TASK INPUTS
___
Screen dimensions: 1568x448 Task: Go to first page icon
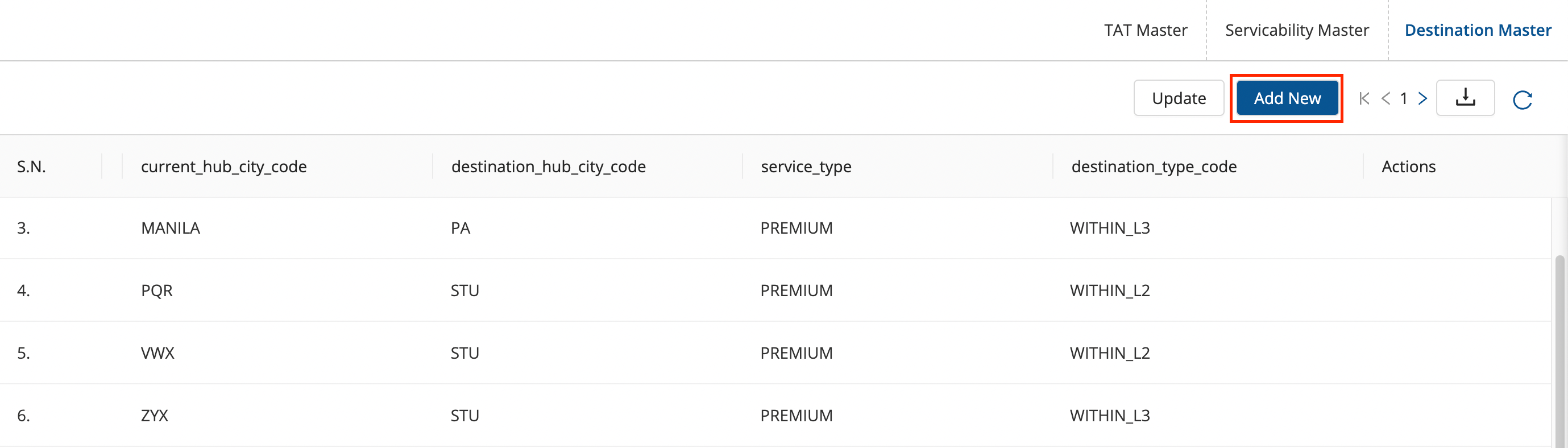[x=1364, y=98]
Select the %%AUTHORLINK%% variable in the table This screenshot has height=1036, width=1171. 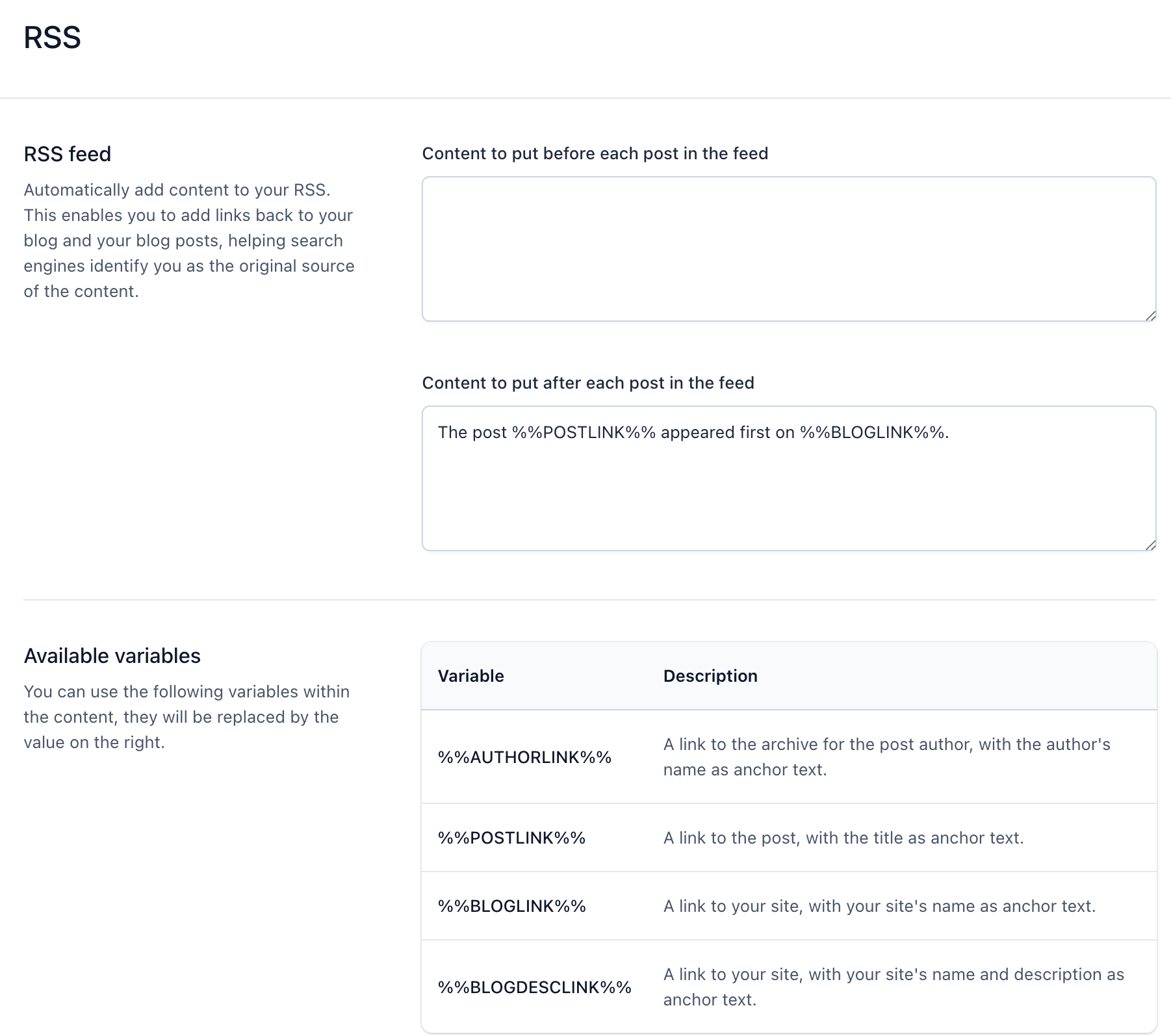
___
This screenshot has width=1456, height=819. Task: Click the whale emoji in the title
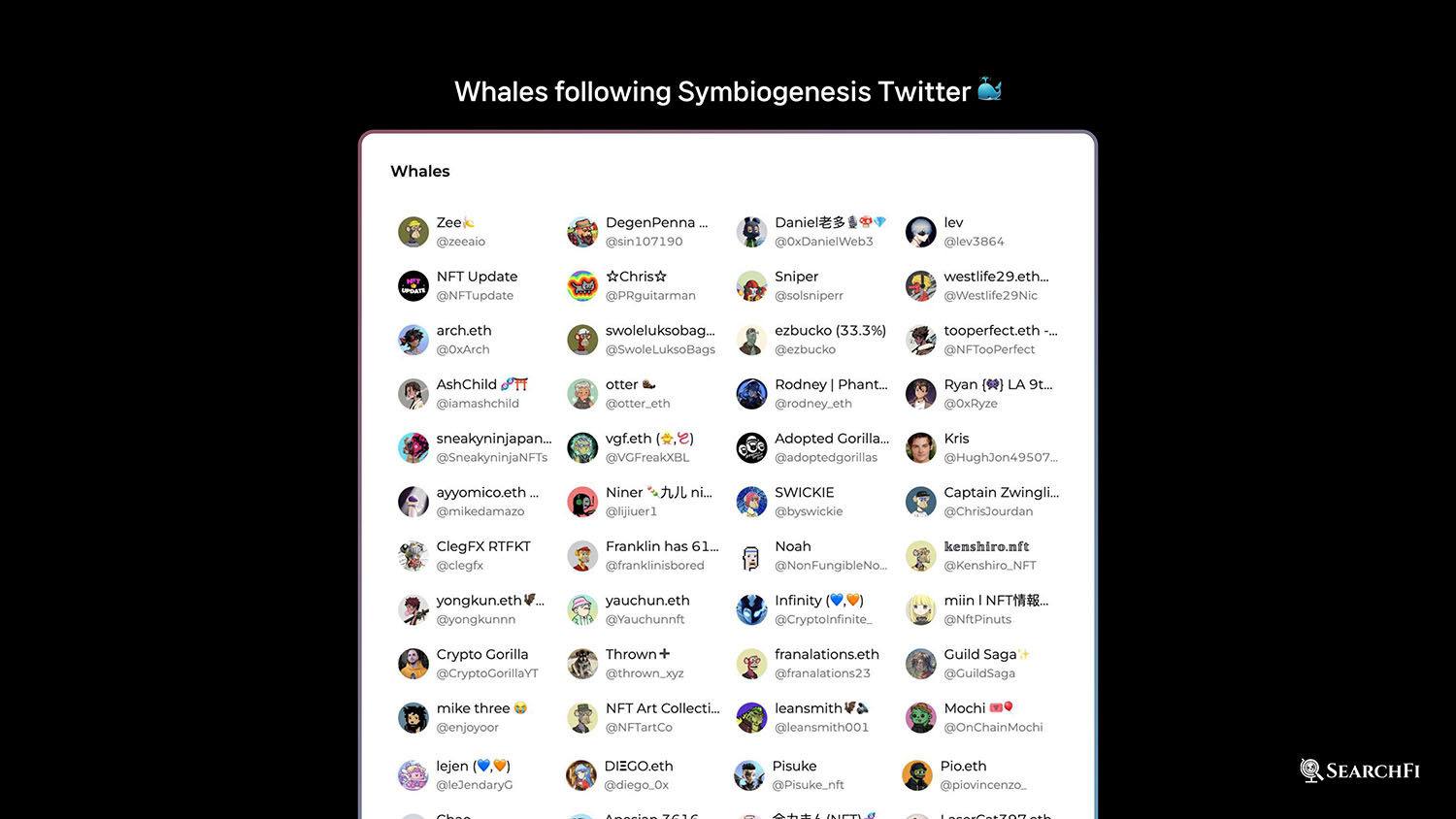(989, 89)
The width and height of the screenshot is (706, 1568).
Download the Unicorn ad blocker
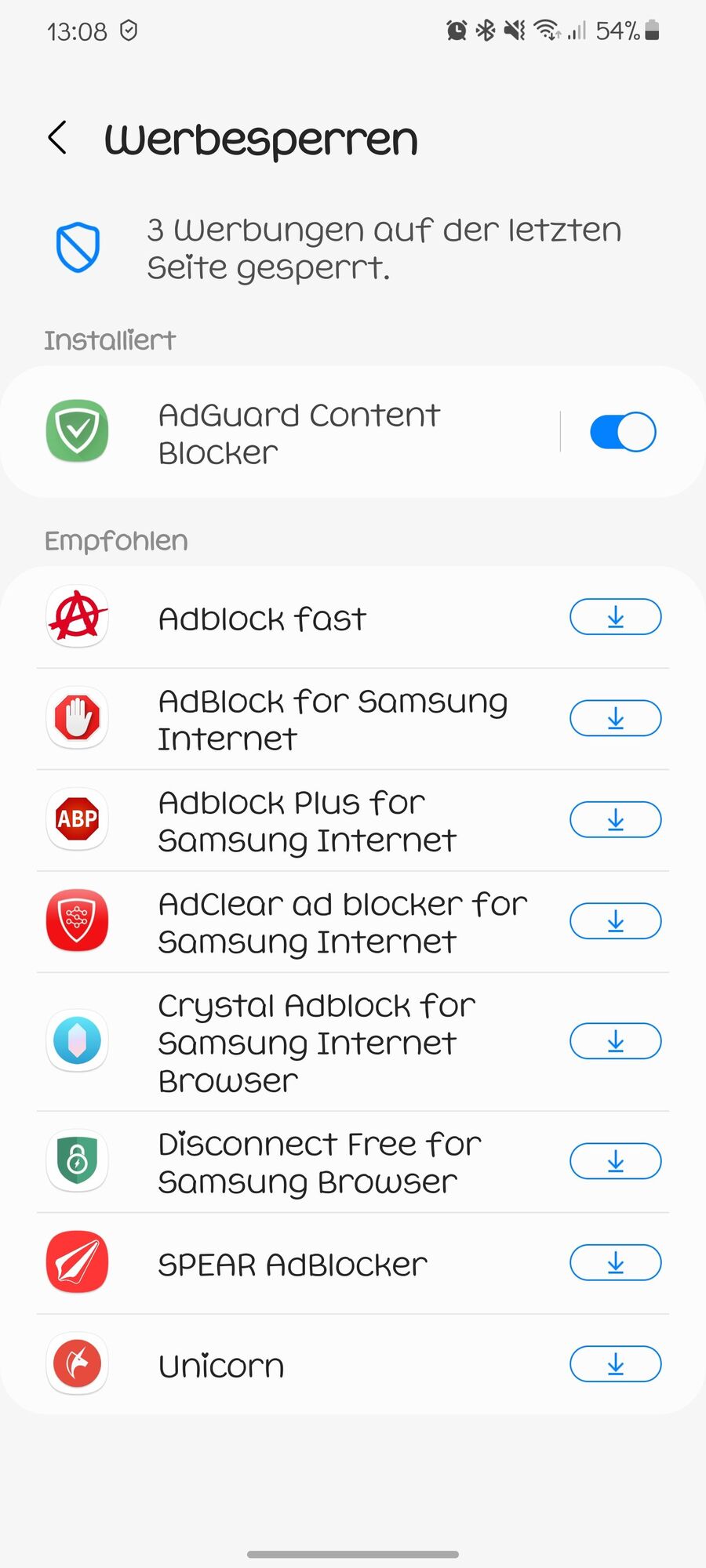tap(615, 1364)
___
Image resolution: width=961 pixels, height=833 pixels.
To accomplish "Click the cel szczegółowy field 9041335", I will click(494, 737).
___
GOAL OF THE EXERCISE
Pictures in the entries do not go into the copy. Print only the lines starting at the one containing "Screen dimensions: 1568x448" and ending at the one containing "Select the %%AUTHORLINK%%", exactly as they appear.

EXERCISE ANSWER
Screen dimensions: 1568x448 Task: Go to first page icon
[x=1364, y=98]
Select the %%AUTHORLINK%% variable in the table This screenshot has height=1036, width=1171. 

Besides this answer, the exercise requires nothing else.